Example final questions

This is not a practice final, but rather just a collection of assorted questions based on exams from previous years, illustrative of the types of questions that will be asked. Since they are from previous years, and the course has been updated this year, they don't cover all of the material the final will; likewise, I dropped a number of previous questions on material we didn't cover. Some of these are relatively short answer, and some require a bit more, so their point values would vary.

  1. What is "abstraction" and why is it useful in the material that we've covered? Provide a concrete example.
  2. Give a precise definition of the term "algorithm".
  3. Briefly describe what overall task is accomplished by the following algorithm. For full credit, your solution must do more than simply recap the steps of the algorithm.
    to doSomeTask given A[], i:
    1.  Set j to i
    2.  While i < A.length do
    3.    If A[i] < A[j] then
    4.       Set j to i
          End of conditional
    5.    Add 1 to i
        End of loop
    6.  Halt and return j
    
  4. Same as previous question, for the following algorithm. Your description should specify under what circumstances the algorithm returns the value true, and when it returns the value false.
    to doSomeTask given A[]:
    1.  Set i to 0
    2.  While i < A.length-1 do
    3.    If A[i] > A[i+1] then
    4.      Halt and return false
          End of conditional
    5.    Increment i
        End of loop
    6.  Halt and return true
    
  5. Using the algorithm notation from the class notes, write an algorithm called numDuplicates that behaves as follows: Given an array A[] in sorted order, numDuplicates computes the total number of duplicate values in the array. For example, if A = [1,2,2,3,3,3,4], then there is one duplicate of 2 and there are two duplicates of 3, so numDuplicates would return a total of three. For full credit, your algorithm should not modify A or create another array.

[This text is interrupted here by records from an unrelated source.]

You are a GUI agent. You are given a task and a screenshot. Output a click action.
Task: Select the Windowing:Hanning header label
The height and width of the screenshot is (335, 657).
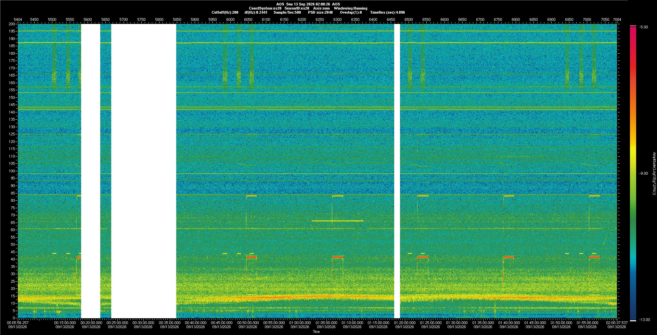point(350,8)
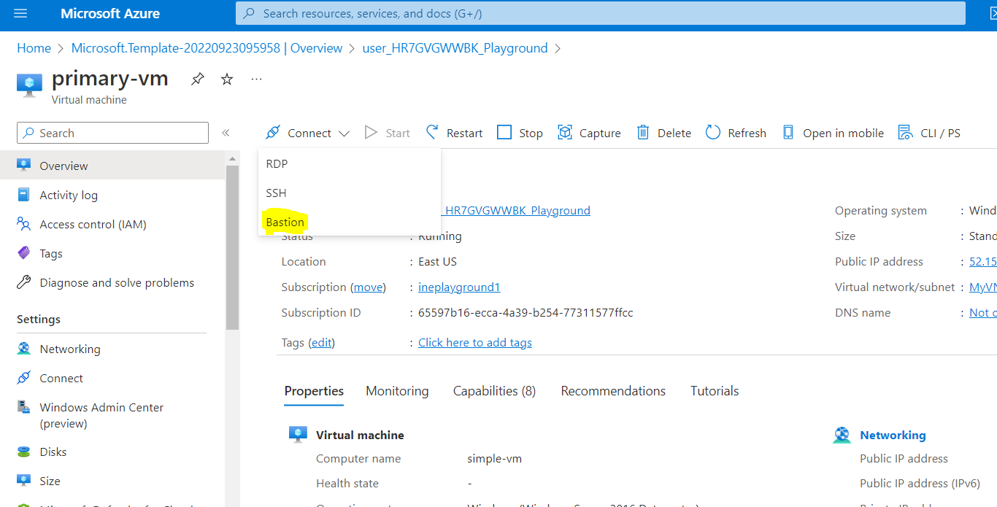Switch to the Monitoring tab
This screenshot has width=997, height=507.
tap(397, 391)
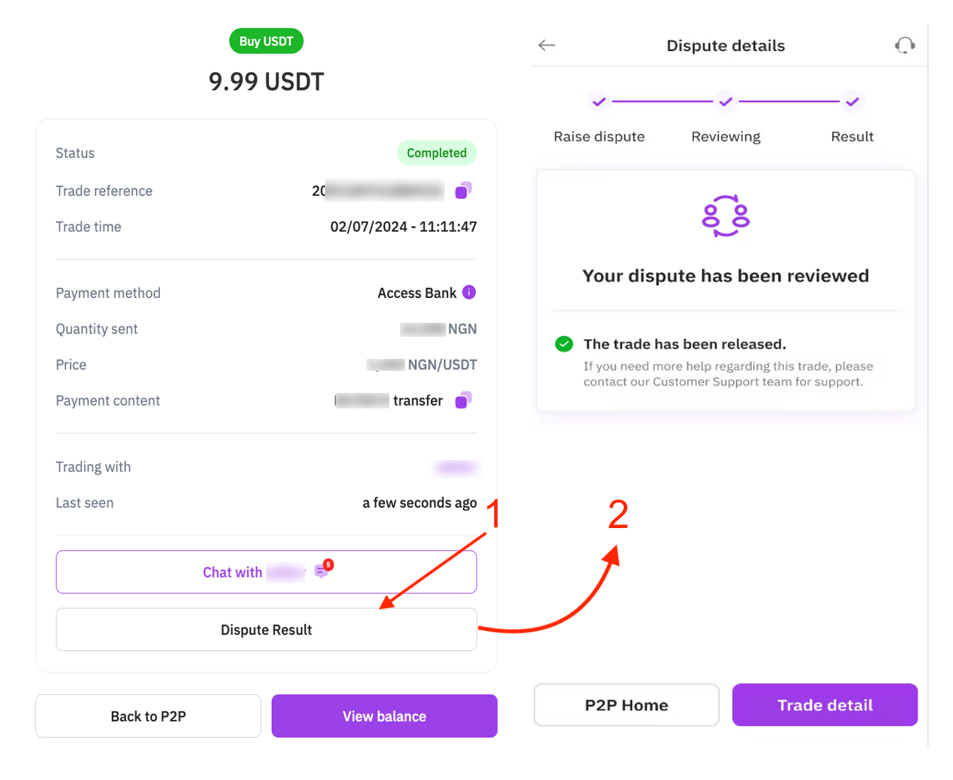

  6. Using the algorithm notation from the class notes, write an algorithm findSecondLargest that behaves as follows: Given an array A, it will return the second-largest value in the array. So, for example, if A = [3, 9, 2, 1, -8, 10, 6, 5], it would return 9. You may assume that A contains numbers.
  7. Using the algorithm notation from the class notes, write an algorithm scaleValues which behaves as follows: Given an array M, scaleValues will find the largest and the smallest values in the array, compute their average, and then divide each element of the array by this average, replacing each element with the result of the division. The algorithm should then halt and return the average of the largest and smallest values computed in the first part.
  8. Using the algorithm notation from the class notes, write an algorithm doReverse which behaves as follows: Given an array A, doReverse will re-arrange the elements of A "in-place" (within A itself) so that they are in the reverse of their original order.
  9. Trace the execution of the binary search algorithm given in class for the input array A = [1,4,6,3,5,7], when searching for the value 4. Specifically, write for each iteration the value of low, mid, high, and A[mid].
  10. When should you use binary search rather than sequential search? In those cases where you should use binary search, why is it generally faster than sequential search?
  11. Pick two positive numbers smaller then 100. Write them in binary, and perform binary addition on them, showing carry bits. To verify your answer, compute the decimal value of the sum. If you want exercise more, just change the numbers and repeat.
  12. Provide three different answers to the question "What number is represented by the bits 10101010?" Justify your answers.
  13. What is "Two's complement"? Is this the only way to represent negative integer values in binary? If there is more than one way to do so, how does the computer know which one to pick?
  14. How is text represented in binary?
  15. What is the largest integer you can represent with 4, 8, and 16 bits?
  16. Convert the following decimal numbers to signed mantissa and exponent with 7 bits for the mantissa and 7 bits for the exponent: (a) 12.5; (b) -7.125; (c) 0.0625
  17. Write the truth table and draw a circuit to do the following. There are three inputs, A, B, and C, and one output, D. D is true if and only if A and B are equal to each other, but not equal to C.
  18. Write the truth table and draw a circuit to do the following. There are three inputs, A, B, and C, and one output, D. D is true if and only if A is false and C and B are not equal. If you want exercise more, just change the truth table and repeat.
  19. Draw a circuit for a 3-input OR gate. This gate takes three inputs a,b,c and outputs a+b+c.
  20. Why did we introduce gates (AND, NOT, OR)? Are switches and wires not enough to build every computer?
  21. Briefly describe a fetch-decode-execute cycle in the von Neumann architecture, in terms of what happens at the ALU, MAR, MDR, and PC.
  22. What is the purpose of the control unit?
  23. What is the "address space" of a computer? Why is it important to know its size?
  24. What is something that we can prove that computers cannot do (state this precisely)? What do the Church-Turing thesis and models of computation have to do with it?
  25. What do we mean when we say that something is decidable? Give examples.